The Supreme Court Takes On Energy Regulation
In earlier letters, we discussed the ongoing legal and regulatory disputes between federal and state regulation of the wholesale and retail power markets. On October 14, the Supreme Court heard oral arguments in FERC v. EPSA (Electric Power Supply Association). This case seeks to resolve whether FERC’s Order 745 is a permissible use of FERC’s regulatory authority. Order 745 established that demand response resources (retail customers) are paid the same price for reducing demand that generators are paid when they generate electricity. The legal arguments depend on whether demand response is a wholesale or retail product. FERC has authority to regulate the sale of wholesale electricity and to ensure that rules and regulations affecting wholesale rates are “just and reasonable.” Regulation of retail sales are the responsibility of the states.

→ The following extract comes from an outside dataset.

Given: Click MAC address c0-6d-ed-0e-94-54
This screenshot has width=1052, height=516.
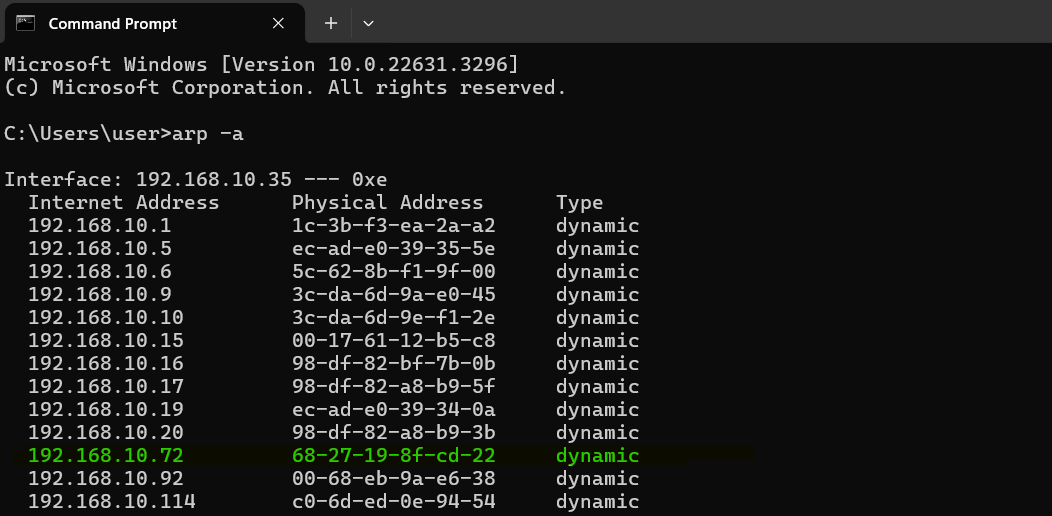Looking at the screenshot, I should pyautogui.click(x=393, y=502).
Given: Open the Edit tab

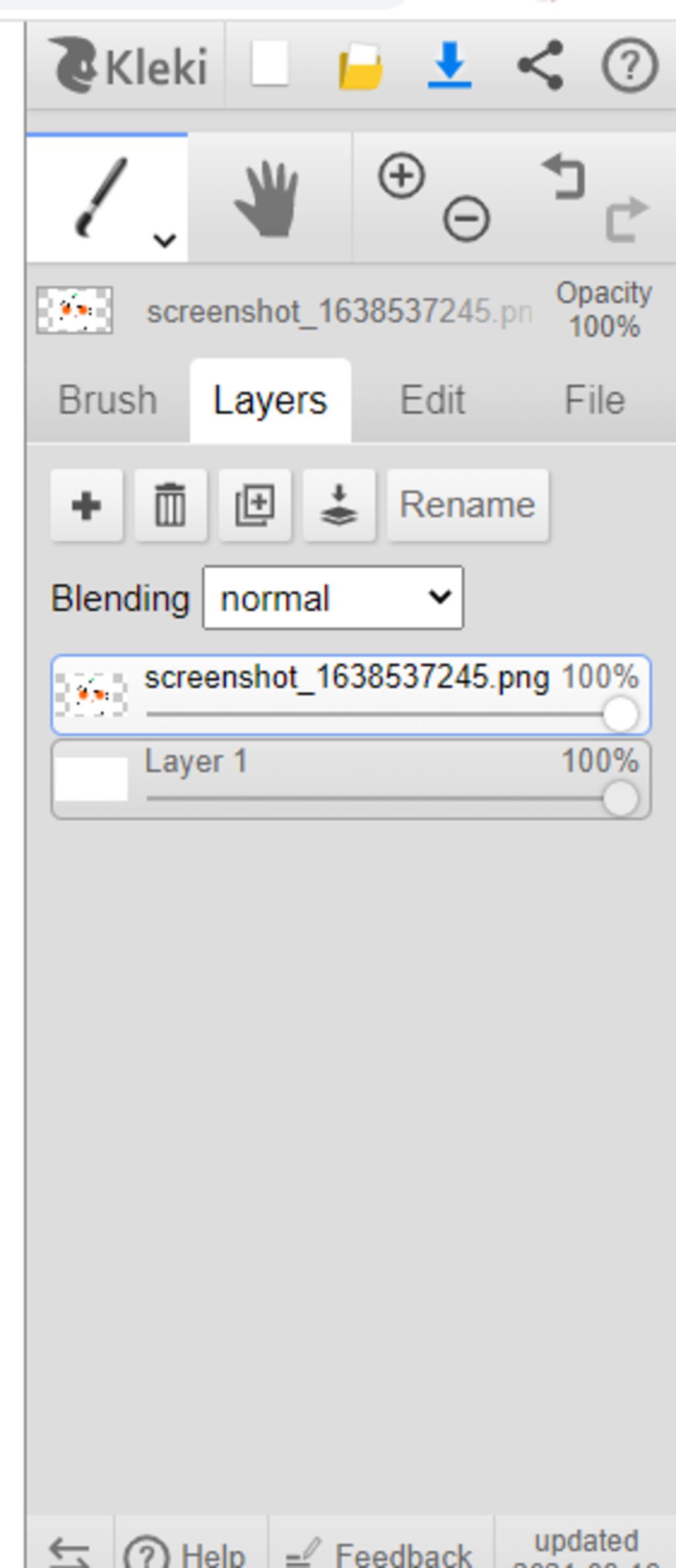Looking at the screenshot, I should coord(432,400).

EPSA, arguing largely on behalf of energy generators, maintained that FERC overstepped its jurisdiction by setting the wholesale price for demand response, which effectively set how retail customers will be paid for reducing demand. Increasing the amount (and value) of demand response resources reduces the value of generation assets. Justice Alito recused himself from this, and it is speculated that the remaining Justices were split, 4/4.

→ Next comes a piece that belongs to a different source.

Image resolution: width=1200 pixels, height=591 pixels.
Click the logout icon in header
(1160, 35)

This may explain why later that same week the Supreme Court agreed to hear two other cases that sought to clarify federal and state jurisdiction over power regulation (Hughes v. PPL EnergyPlus and CPV Maryland v. PPL EnergyPlus). As with the FERC Order 745 case, these cases were brought by generators. This time, though, generators objected to state sponsored subsidies/incentives offered to developers of new generation projects in NJ and MD. Switching roles from the FERC Order 745 cases, generators now champion FERC and argue that the NJ and MD’s actions conflicted with the FERC’s role to regulate wholesale prices. Since the NJ/MD
cases will be argued before a decision is made in the FERC Order 745 case, generators will need to be careful as they argue for a broad role for FERC oversight of wholesale rates in the new generation cases, and a limited role for FERC oversight of demand response. The Supreme Court’s rulings are likely to have broad impact on future energy regulation, including, among other things, the legality of state incentives for renewable power. Hopefully, the Court’s holdings will give some much needed clarity to the regulation of power markets.

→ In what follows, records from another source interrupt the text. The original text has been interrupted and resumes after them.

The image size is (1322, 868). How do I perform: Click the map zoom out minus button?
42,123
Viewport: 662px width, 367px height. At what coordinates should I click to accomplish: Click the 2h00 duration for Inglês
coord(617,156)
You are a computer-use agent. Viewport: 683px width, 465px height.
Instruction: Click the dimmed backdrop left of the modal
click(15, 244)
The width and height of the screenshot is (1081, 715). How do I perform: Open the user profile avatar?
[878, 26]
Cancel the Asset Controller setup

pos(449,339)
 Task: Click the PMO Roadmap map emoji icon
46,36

We do not expect this regulatory uncertainty to slow the ongoing transformation of the energy market. We continue to see dramatic improvements in many energy technologies including energy storage, lighting technology, solar and wind generation, and on-site generation that will continue to impact retail clients and energy prices. The team at 5 has responded to these developments by expanding our knowledge and resources so that we can support clients in all aspects of energy management. We look forward to working with all of you to maximize both near and long term opportunities.